• **Kutipan Sumber**
= = = = = = =

Simbiosis
Mutualisme PDIP dan Jokowi
Ikhsan Darmawan ; Dosen Departemen Ilmu Politik FISIP UI
|
TEMPO.CO,
26 Februari
2018
Partai Demokrasi Indonesia
Perjuangan (PDIP) resmi menjadi partai politik kedelapan dan mengajukan Joko
Widodo sebagai calon presiden untuk Pemilihan Umum 2019. Dalam studi ilmu
politik, perilaku PDIP mencalonkan orang yang bukan dari lingkaran dalam
partai itu dapat disebut sebagai presidentialized party.
Studi-studi mengenai
presidentialized party memberi titik tekan yang berbeda-beda. Samuels (2002)
tertarik pada insentif yang diterima partai politik dengan presidensialisme.
Poguntke dan Webb (2005), Shugart dan Samuels (2005), serta Ufen (2017)
berfokus pada dampak presidensialisasi terhadap perilaku partai dan elitenya.
Adapun Kawamura (2013) mempertanyakan mengapa tidak semua partai di Indonesia
mengalami presidensialisasi. Studi terbaru dari Alhamid dan Perdana (2018)
menangkap fenomena pencalonan Jokowi pada Pemilu 2014.
Pencalonan Jokowi sebagai
presiden pada 2014 bukan sesuatu yang bisa diterima dengan logika umum.
Partai lainnya, seperti Partai Demokrat dan Partai Gerindra, mencalonkan
ketua umumnya dalam ajang sebesar pemilihan presiden. Selain itu, figur
Megawati begitu kuat di partai berlambang banteng moncong putih tersebut.
Sebagai akibatnya, keputusan pencalonan Jokowi saat itu juga bukan tanpa
riak. Di internal PDIP ada kelompok yang setuju dan tidak setuju (Alhamid dan
Perdana 2018).
Nyatanya, menjelang
pemilihan presiden 2019, pola yang sama dipakai kembali. Padahal Jokowi bukan
berasal dari trah Sukarno. Ada Puan Maharani atau keturunan Bung Karno
lainnya yang juga telah terjun ke politik praktis. Selain itu, Jokowi dalam
sejumlah kesempatan sering disebut sebagai "petugas partai". Hal
ini semakin menunjukkan bahwa Jokowi bukanlah orang dalam PDIP. Lantas,
mengapa strategi mencalonkan Jokowi kembali dipakai oleh PDIP? Saya
berpandangan bahwa perilaku PDIP ini disebabkan oleh dua hal: desain sistem
kepemilihanumuman dan sosok Jokowi yang "sukses" membangun daya
tawar politik.

= = = = = = =

• **Soal yang Diberikan 1**
Menurut kutipan sumber, PDIP menjadi partai politik keberapa yang mengajukan Joko Widodo sebagai calon presiden untuk Pemilu 2019?
• **Soal yang Diberikan 2**
Salin dengan tepat bagian kutipan sumber, mulai dari "Adapun Kawamura (2013)" dan berakhir pada "moncong putih tersebut.".
• **Soal yang Diberikan 3**
Sebutkan semua studi yang dirujuk dalam kutipan sumber, lengkap dengan nama penulis dan tahunnya.

• **Data Terkumpul**
= = = = = = =

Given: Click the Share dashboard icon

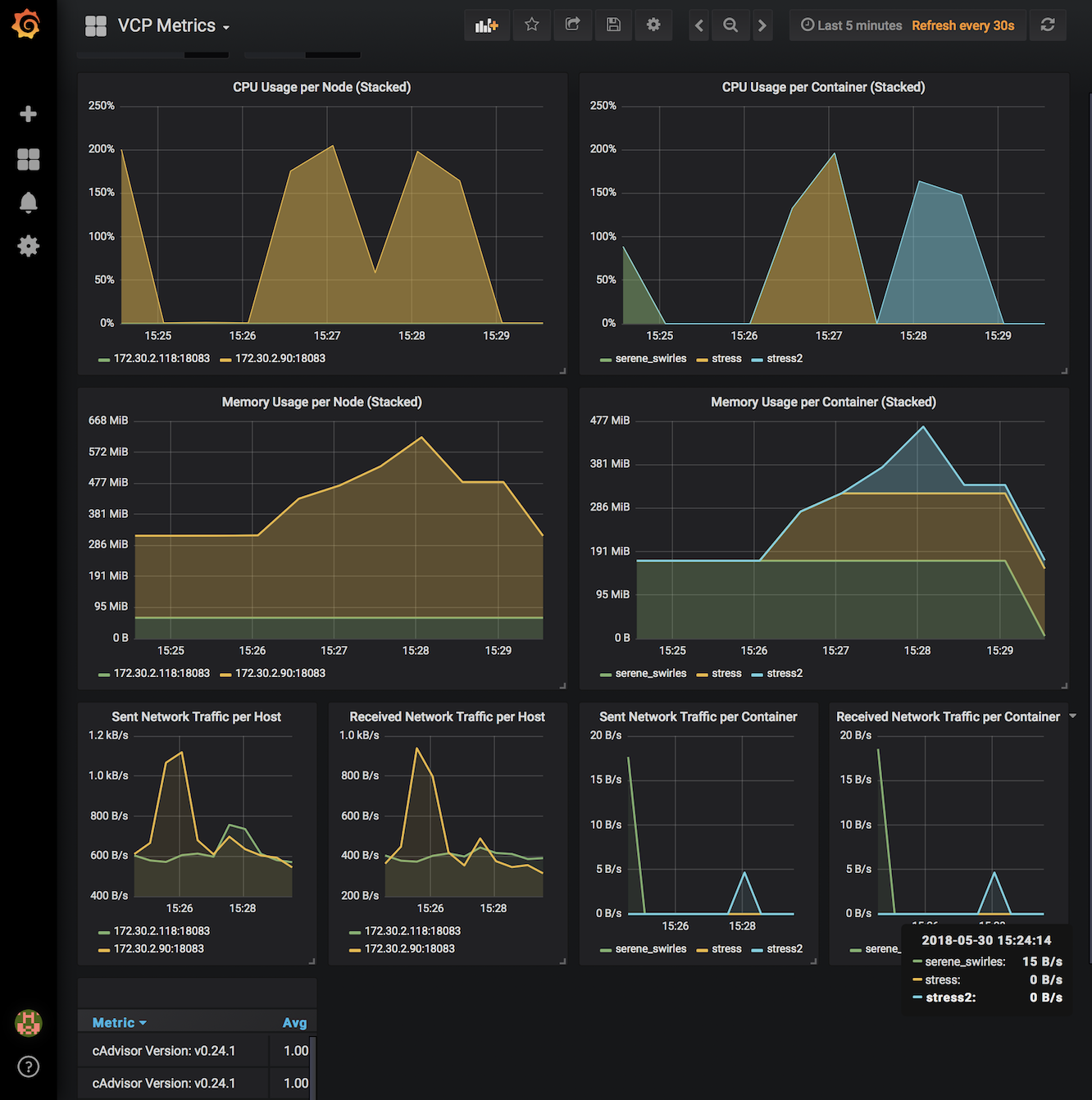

= = = = = = =

• **Jawaban Benar 1**
Kedelapan.

• **Jawaban Benar 2**
Adapun Kawamura (2013) mempertanyakan mengapa tidak semua partai di Indonesia
mengalami presidensialisasi. Studi terbaru dari Alhamid dan Perdana (2018)
menangkap fenomena pencalonan Jokowi pada Pemilu 2014.
Pencalonan Jokowi sebagai
presiden pada 2014 bukan sesuatu yang bisa diterima dengan logika umum.
Partai lainnya, seperti Partai Demokrat dan Partai Gerindra, mencalonkan
ketua umumnya dalam ajang sebesar pemilihan presiden. Selain itu, figur
Megawati begitu kuat di partai berlambang banteng moncong putih tersebut.

• **Jawaban Benar 3**
- Samuels (2002)
- Poguntke dan Webb (2005)
- Shugart dan Samuels (2005)
- Ufen (2017)
- Kawamura (2013)
- Alhamid dan Perdana (2018)